Adams also played the guitar left-handed and had a collection of twenty-four guitars when he died in 2001 and also studied piano in the 1960s with the same teacher as Paul Wickens, the pianist who plays in Paul McCartney’s band (and composed the music for the 2004–2005 editions of the Hitchhiker’s Guide radio series). The Beatles, Pink Floyd and Procol Harum all had important influence on Adams’s work. Adams included a direct reference to Pink Floyd in the original radio version of The Hitchhiker’s Guide to the Galaxy, in which he describes the main characters surveying the landscape of an alien planet while Marvin, their android companion, hums Pink Floyd’s “Shine on You Crazy Diamond”. This was cut out of the CD version. Adams also compared the various noises that the kakapo makes to “Pink Floyd studio out-takes” in his nonfiction book on endangered species, Last Chance to See.

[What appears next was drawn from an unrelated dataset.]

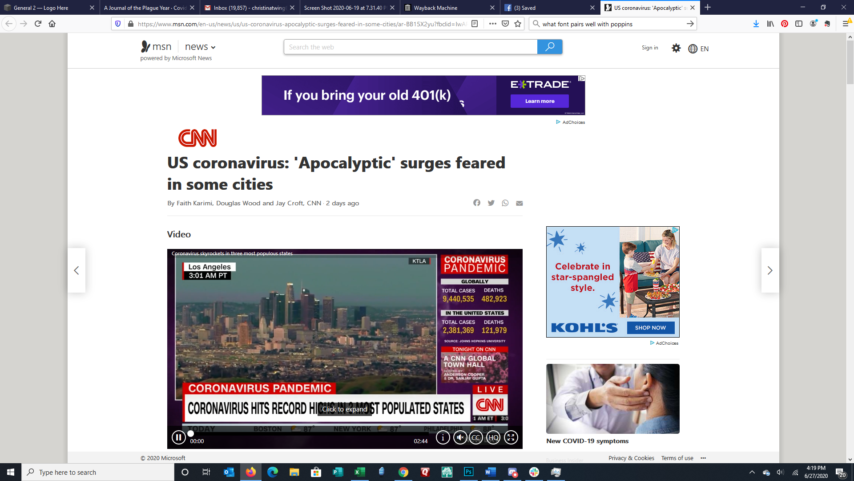Screen dimensions: 854x481
Task: Email this article icon
Action: (519, 203)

Adams’s official biography shares its name with the song “Wish You Were Here” by Pink Floyd. Adams was friends with Pink Floyd guitarist David Gilmour and, on the occasion of Adams’s 42nd birthday (the number 42 having special significance, being the Answer to the Ultimate Question of Life, the Universe and Everything and also Adams’s age when his daughter Polly was born), he was invited to make a guest appearance at Pink Floyd’s 28 October 1994 concert at Earls Court in London, playing guitar on the songs “Brain Damage” and “Eclipse”. Adams chose the name for Pink Floyd’s 1994 album, The Division Bell, by picking the words from the lyrics to one of its tracks, namely “High Hopes”.

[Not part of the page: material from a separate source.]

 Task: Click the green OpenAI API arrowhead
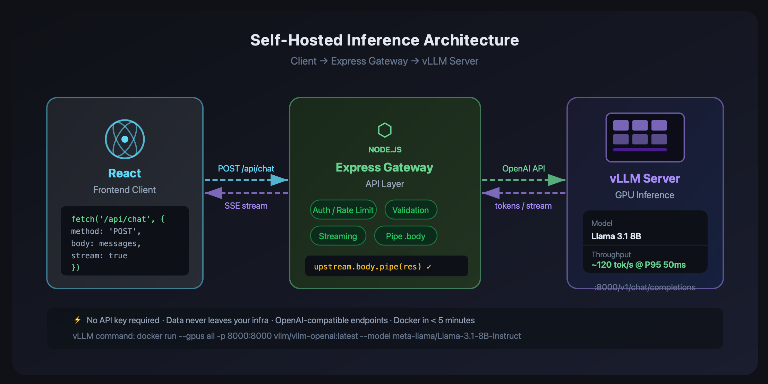(557, 180)
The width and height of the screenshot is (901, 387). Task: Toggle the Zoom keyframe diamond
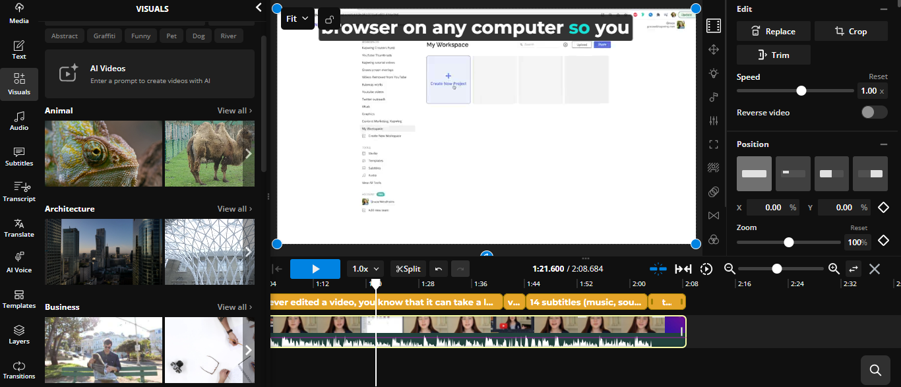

Gilmour also performed at Adams’s memorial service following his death in 2001, and what would have been Adams’ 60th birthday party in 2012. Douglas Adams was also a friend of Gary Brooker, the lead singer, pianist and songwriter of the progressive rock band Procol Harum. Adams also appeared on stage with Brooker to perform “In Held Twas in I” at Redhill when the band’s lyricist Keith Reid was not available. Adams was also an advocate for environmental and conservation causes, and a lover of fast cars, cameras, and the Apple Macintosh, and was a staunch atheist. Biologist Richard Dawkins also dedicated his book, The God Delusion, to Adams, writing on his death that, “Science has lost a friend, literature has lost a luminary, the mountain gorilla and the black rhino have lost a gallant defender.